Sometimes when I browse around the various forums in the world I come across a question which makes me feel sad. It normally reads “What tripod should I get.” Little does the person asking the question know that they might be about to ruin their lives forever.
It is strange how tripods have evolved; they appeared on the planet with 3 legs and just stayed the same except for their prices which rose. They are simple in construction and yet very expensive and are made from anything ranging from bendy plastic to stuff that was considered too expensive for a space shuttle.
They are also one of the few accessories that will improve your photography. They are also one of the few accessories that will destroy your love of photography and will, every now and then, try to stop your heart from beating. I have seen it happen a few times while watching a camera on a tripod. The tripod will suddenly play the childhood game that ends with the rhyme “all fall down.” Even stranger is that the falling down is deliberately done in slow motion that give you a chance to catch the contraption falling and save the camera or you will stay rooted to the ground and see your camera bounce. The damage caused is always to the camera or lens as the tripod wants to continue its mission in life and ruin photographer’s equipment and nerves. I would be curious to know if anyone has seen a tripod damage itself – they are expensive enough to make it worthwhile.
Interestingly the damage to the camera and lens on the tripod is quite random. I have seen destroyed camera bodies and destroyed lenses and sometimes, if the tripod gets it right, both the lens and camera are ruined. Even stranger is that sometimes there is no damage, despite the fall being on hard ground. Sometimes the tripod will leap, with camera and all; into the sea - most surf photographers have seen this can corroborate this.
Not surprisingly, like with all camera stuff, the tripod on its own is useless and you have to spend even more money on a decent head which range in strange names like wimberly head, ball head to pistol grip and all cost a small fortune. The spending does not stop there as there is probably a quick release plate and you will have to invest in a few of these too.
Tripods are cunningly designed so as to be very difficult to carry. Sure if you work from a studio it can just crash your camera on the floor but most of us need to take the thing to where we take pictures. Some landscape photographers have one arm longer than the other just from carrying a tripod. Interestingly nature photographers tend to look like gorillas from carrying the tripod in one hand and the heavy lens and combination in the other – yes both their arms are stretched and their hands get scarily close to the ground!

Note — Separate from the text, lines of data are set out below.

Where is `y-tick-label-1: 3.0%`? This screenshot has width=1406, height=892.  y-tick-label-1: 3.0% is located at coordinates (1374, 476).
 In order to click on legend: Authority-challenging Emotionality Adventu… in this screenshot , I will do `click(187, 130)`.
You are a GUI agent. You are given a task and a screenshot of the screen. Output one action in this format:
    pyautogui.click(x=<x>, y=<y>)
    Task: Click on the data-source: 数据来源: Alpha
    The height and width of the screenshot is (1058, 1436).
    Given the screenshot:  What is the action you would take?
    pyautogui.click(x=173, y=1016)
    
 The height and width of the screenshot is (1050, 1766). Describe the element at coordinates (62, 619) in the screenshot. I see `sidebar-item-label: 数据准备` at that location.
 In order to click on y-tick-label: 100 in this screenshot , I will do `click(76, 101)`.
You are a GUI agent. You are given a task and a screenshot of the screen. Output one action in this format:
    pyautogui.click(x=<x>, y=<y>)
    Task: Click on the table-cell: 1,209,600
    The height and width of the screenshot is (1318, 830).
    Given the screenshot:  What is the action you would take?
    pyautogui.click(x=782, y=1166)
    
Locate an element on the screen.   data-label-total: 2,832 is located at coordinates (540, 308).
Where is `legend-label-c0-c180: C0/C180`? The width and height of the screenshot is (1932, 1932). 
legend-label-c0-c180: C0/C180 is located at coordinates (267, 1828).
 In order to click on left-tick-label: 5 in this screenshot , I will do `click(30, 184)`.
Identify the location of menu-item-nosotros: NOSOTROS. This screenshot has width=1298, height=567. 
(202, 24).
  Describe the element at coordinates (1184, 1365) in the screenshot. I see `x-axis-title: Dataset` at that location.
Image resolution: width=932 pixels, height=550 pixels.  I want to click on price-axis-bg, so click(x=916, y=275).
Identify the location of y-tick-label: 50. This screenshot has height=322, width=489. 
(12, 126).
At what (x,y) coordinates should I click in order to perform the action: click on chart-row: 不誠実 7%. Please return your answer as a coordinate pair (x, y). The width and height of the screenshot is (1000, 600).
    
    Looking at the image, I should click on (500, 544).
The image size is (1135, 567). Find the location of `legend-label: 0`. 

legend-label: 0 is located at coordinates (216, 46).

Camera bags often have straps to hold a tripod but tripods are just simply too cunning to stay attached. This might also be a good time to mention that storing tripods in a house is also a dangerous business. They need a secure dedicated cupboard or wall rack or otherwise they will jump onto the ground at 2am and scare everyone into thinking there is a burglar in the house. You will probably trip over the fallen tripod and break your nose.
Some people try to avoid the three-legged monsters by investing in a one-legged monster called a monopod. The number of people who can tame these beasts is limited and mainly restricted to people who photograph sport. In theory they stop up and down motion but the sway gets me every time and they work in cahoots with the horizon so that it is never straight in your pics. I knew a famous female photographer who used a monopod to knock over men. She was a lovely lady and had no evil ideas but every now and then a man would fall to the ground clutching his family jewels, having had them battered by the monopod. It was scary.
There is no real way of preventing your tripod from trying to kill your camera. Just ensure that all the legs are securely locked and the head is securely tight. Be sure that the quick release is snug and locked in. Beware of the wind (insurance is extra in PE) and don’t temp the tripod by putting it anywhere near a drop like a harbour wall or cliff. You can always spot an experienced tripod user as they never go further than a few feet from a tripod and camera combination so as to be able to catch the super slow-mo fall.
But, I have to say it, if your tripod is in a good mood, it can hold you camera and lens still and it will improve your photography. Good luck with your tripod.